§ **Selected excerpt**:
While a wonderful kaleidoscope of dance music devotees head out to party each weekend, it’s an unfortunate reality that thieves and bad actors will often prey on the inclusive, loving and occasionally unassuming scene under the cover of darkness.
Constantly on the go while finding themselves in packed out rooms with oppressive movement and countless distractions, DJs and performers are often the ones who fall prey to theft. The laptops, luggage, passports and wide-range of expensive music equipment that artists are required to lug around make them toothsome targets for devious and opportunistic robbers.
From novice local DJs to international superstars, artists of all caliber have fallen victim to this selfish action in a myriad of fashions. Recognizable names such as Nina Kraviz, Damian Lazarus, Grandmaster Flash, Eats Everything, Umfang, Matthew Dear, Kerri Chandler, Magda, DJ Paypal and countless others have been forced to endure the heartbreaking loss of personal effects while on the road.
While it’s a sad and disheartening state of affairs when a stranger swipes a DJ's USB, record or headphones, some instances of theft turn into earth-shattering experiences that can cause irreparable damage to an artists wallet, confidence and creative-output.

§ **Complete the following**:
- 1) In the passage about thefts from DJs, what items do artists have to lug around that make them targets for robbers?
- 2) Rewrite the stretch from "While it’s a" through "confidence and creative-output." in the passage about thefts from DJs, putting "thief" in place of "stranger".
- 3) Write the next part of the passage about thefts from DJs, picking up right after its final sentence.

§ **Information provided**:
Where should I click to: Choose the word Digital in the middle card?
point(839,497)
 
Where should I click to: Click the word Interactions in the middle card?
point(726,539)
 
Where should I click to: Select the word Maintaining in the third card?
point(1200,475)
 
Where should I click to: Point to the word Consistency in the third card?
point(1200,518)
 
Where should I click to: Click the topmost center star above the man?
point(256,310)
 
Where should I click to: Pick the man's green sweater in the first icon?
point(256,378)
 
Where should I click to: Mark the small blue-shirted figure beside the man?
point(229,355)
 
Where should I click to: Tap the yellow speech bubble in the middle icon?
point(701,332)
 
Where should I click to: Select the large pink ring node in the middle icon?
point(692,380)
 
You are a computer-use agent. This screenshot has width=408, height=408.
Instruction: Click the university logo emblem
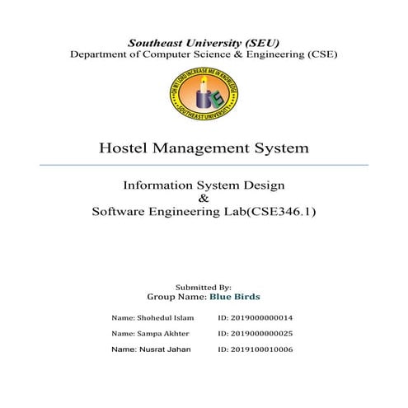(x=204, y=97)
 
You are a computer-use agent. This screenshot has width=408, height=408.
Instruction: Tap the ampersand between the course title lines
(x=204, y=199)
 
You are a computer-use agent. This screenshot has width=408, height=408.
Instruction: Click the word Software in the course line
(x=121, y=212)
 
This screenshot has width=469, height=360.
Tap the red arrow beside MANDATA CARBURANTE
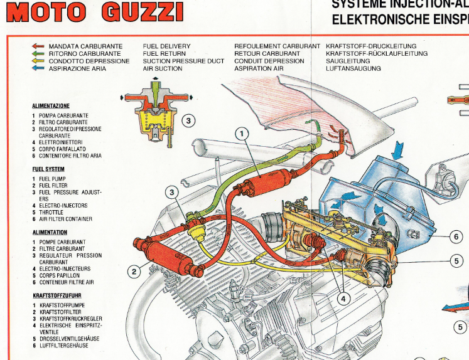tap(38, 46)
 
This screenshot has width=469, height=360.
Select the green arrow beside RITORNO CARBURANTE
tap(38, 54)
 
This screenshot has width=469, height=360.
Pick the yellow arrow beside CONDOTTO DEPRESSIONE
tap(38, 61)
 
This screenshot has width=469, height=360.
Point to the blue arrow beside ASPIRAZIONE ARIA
tap(38, 69)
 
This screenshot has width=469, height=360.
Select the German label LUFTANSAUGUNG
tap(353, 69)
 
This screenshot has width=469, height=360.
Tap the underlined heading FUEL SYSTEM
tap(48, 169)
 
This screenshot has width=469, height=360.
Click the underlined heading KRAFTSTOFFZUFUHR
tap(57, 295)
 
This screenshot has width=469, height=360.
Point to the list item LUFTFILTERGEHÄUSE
tap(63, 346)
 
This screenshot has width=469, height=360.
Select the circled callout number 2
tap(134, 272)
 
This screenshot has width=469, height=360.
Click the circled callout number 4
tap(343, 299)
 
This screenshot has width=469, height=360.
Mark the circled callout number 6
tap(456, 237)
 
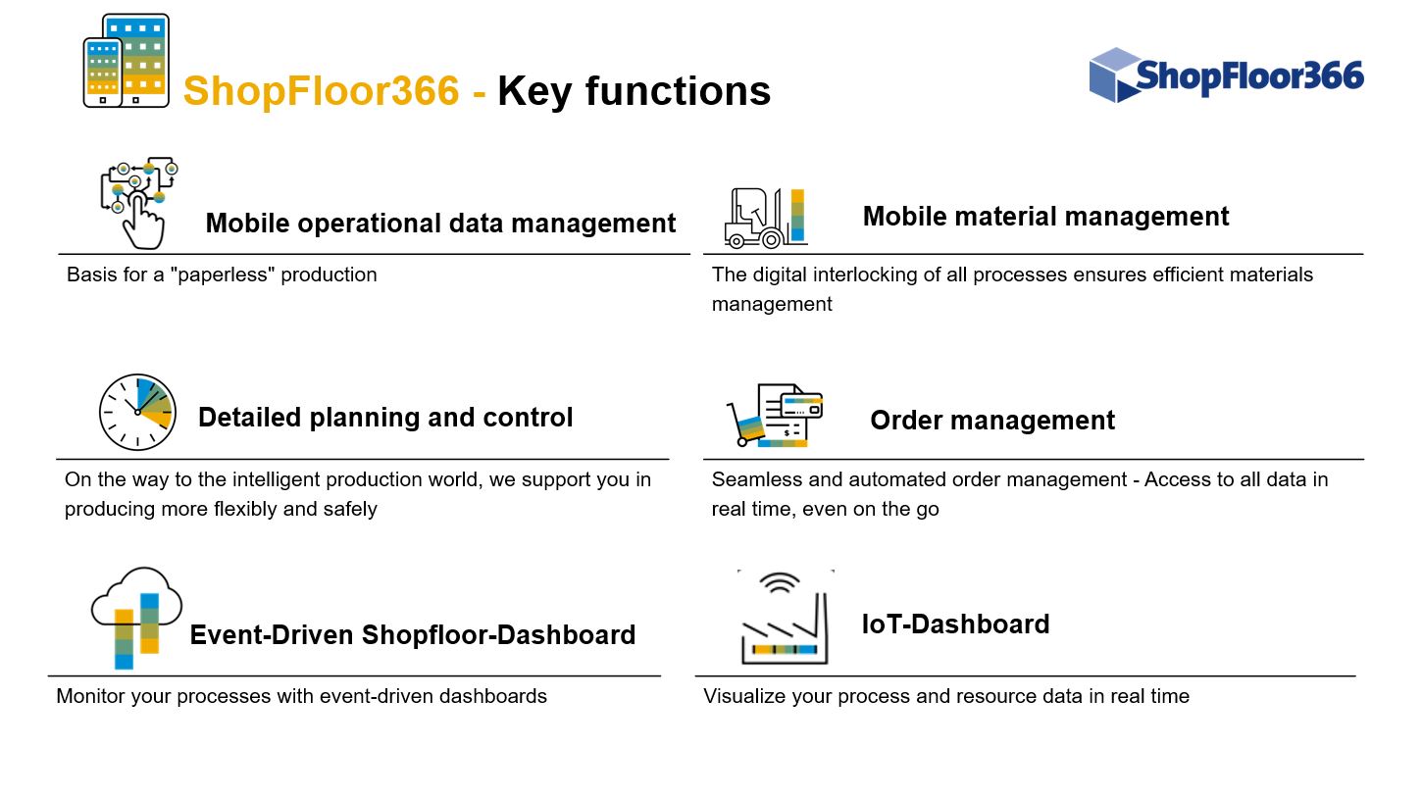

§ **Solved tasks**:
- 1) Laptops, luggage, passports and a wide range of expensive music equipment.

- 2)
While it’s a sad and disheartening state of affairs when a thief swipes a DJ's USB, record or headphones, some instances of theft turn into earth-shattering experiences that can cause irreparable damage to an artists wallet, confidence and creative-output.

- 3)
Exploring the latter of the two, Mixmag touched base with three established artists who have confronted such trauma to take get a deeper look at these taxing circumstances and the psychological toll that follows such heinous behaviour.
A magnate of Los Angeles’ electronic music scene, Alfred Darlington (aka Daedelus) is an artist who’s leftfield production and tech-savvy performance method served as a revolutionary musical catalyst for LA’s alt-electronic output during the turn of the century.
Following a performance back in 2014 during a massive New Year’s Eve celebration put on by his city, Daedelus was unexpectedly deprived of his most valuable possessions after someone found their way backstage and nabbed the artist’s backpack. “It’s impossible to be ready for this moment other than to have lived it” Daedelus explains. “My limited edition Monome - a piece of gear that has been embeded with a lot of my energy over the years - along with some personal effects and my passports, which I needed to go on my upcoming Australia tour, were all taken. I felt violated in a deep and personal way.”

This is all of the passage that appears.